── TASK INPUTS

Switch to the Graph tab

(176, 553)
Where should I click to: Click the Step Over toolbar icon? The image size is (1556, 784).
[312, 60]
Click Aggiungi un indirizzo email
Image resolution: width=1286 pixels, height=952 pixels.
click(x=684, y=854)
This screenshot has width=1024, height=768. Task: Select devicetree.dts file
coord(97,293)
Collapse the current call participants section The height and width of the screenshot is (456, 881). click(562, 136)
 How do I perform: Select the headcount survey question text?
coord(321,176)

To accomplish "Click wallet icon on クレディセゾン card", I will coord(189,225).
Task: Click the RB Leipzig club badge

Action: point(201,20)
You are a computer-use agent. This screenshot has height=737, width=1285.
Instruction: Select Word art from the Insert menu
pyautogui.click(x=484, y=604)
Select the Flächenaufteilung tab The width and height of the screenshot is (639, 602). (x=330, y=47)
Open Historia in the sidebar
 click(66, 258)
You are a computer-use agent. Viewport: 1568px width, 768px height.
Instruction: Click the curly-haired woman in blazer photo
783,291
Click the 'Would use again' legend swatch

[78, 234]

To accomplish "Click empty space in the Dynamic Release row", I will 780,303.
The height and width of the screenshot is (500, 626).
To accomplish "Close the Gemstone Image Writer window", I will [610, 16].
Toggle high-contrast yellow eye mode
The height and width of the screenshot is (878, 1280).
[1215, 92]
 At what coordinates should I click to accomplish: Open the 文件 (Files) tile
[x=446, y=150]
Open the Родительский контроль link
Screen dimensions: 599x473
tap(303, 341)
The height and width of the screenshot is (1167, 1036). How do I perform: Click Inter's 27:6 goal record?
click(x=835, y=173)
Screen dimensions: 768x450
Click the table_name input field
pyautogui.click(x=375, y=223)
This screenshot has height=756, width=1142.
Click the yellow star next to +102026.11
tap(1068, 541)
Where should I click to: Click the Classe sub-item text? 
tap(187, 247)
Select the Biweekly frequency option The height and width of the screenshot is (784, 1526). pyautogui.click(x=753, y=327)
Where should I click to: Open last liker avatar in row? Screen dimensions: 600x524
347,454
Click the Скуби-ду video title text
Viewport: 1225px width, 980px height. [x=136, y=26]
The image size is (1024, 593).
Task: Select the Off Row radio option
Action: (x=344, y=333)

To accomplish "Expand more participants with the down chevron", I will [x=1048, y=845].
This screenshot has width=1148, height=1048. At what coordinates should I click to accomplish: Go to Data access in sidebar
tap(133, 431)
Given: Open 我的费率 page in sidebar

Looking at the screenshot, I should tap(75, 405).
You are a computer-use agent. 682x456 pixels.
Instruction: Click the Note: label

────

◆ **WORK ITEM**:
Every record must be transcribed exactly as written.

◆ **SOLUTION BELOW**:
Switch to the Graph tab

(176, 553)
Where should I click to: Click the Step Over toolbar icon? The image size is (1556, 784).
[312, 60]
Click Aggiungi un indirizzo email
Image resolution: width=1286 pixels, height=952 pixels.
click(x=684, y=854)
This screenshot has width=1024, height=768. Task: Select devicetree.dts file
coord(97,293)
Collapse the current call participants section The height and width of the screenshot is (456, 881). click(562, 136)
 How do I perform: Select the headcount survey question text?
coord(321,176)

To accomplish "Click wallet icon on クレディセゾン card", I will coord(189,225).
Task: Click the RB Leipzig club badge

Action: point(201,20)
You are a computer-use agent. This screenshot has height=737, width=1285.
Instruction: Select Word art from the Insert menu
pyautogui.click(x=484, y=604)
Select the Flächenaufteilung tab The width and height of the screenshot is (639, 602). (x=330, y=47)
Open Historia in the sidebar
 click(66, 258)
You are a computer-use agent. Viewport: 1568px width, 768px height.
Instruction: Click the curly-haired woman in blazer photo
783,291
Click the 'Would use again' legend swatch

[78, 234]

To accomplish "Click empty space in the Dynamic Release row", I will 780,303.
The height and width of the screenshot is (500, 626).
To accomplish "Close the Gemstone Image Writer window", I will [610, 16].
Toggle high-contrast yellow eye mode
The height and width of the screenshot is (878, 1280).
[1215, 92]
 At what coordinates should I click to accomplish: Open the 文件 (Files) tile
[x=446, y=150]
Open the Родительский контроль link
Screen dimensions: 599x473
tap(303, 341)
The height and width of the screenshot is (1167, 1036). How do I perform: Click Inter's 27:6 goal record?
click(x=835, y=173)
Screen dimensions: 768x450
Click the table_name input field
pyautogui.click(x=375, y=223)
This screenshot has height=756, width=1142.
Click the yellow star next to +102026.11
tap(1068, 541)
Where should I click to: Click the Classe sub-item text? 
tap(187, 247)
Select the Biweekly frequency option The height and width of the screenshot is (784, 1526). pyautogui.click(x=753, y=327)
Where should I click to: Open last liker avatar in row? Screen dimensions: 600x524
347,454
Click the Скуби-ду video title text
Viewport: 1225px width, 980px height. [x=136, y=26]
The image size is (1024, 593).
Task: Select the Off Row radio option
Action: (x=344, y=333)

To accomplish "Expand more participants with the down chevron", I will [x=1048, y=845].
This screenshot has width=1148, height=1048. At what coordinates should I click to accomplish: Go to Data access in sidebar
tap(133, 431)
Given: Open 我的费率 page in sidebar

Looking at the screenshot, I should tap(75, 405).
You are a computer-use agent. 682x456 pixels.
Instruction: Click the Note: label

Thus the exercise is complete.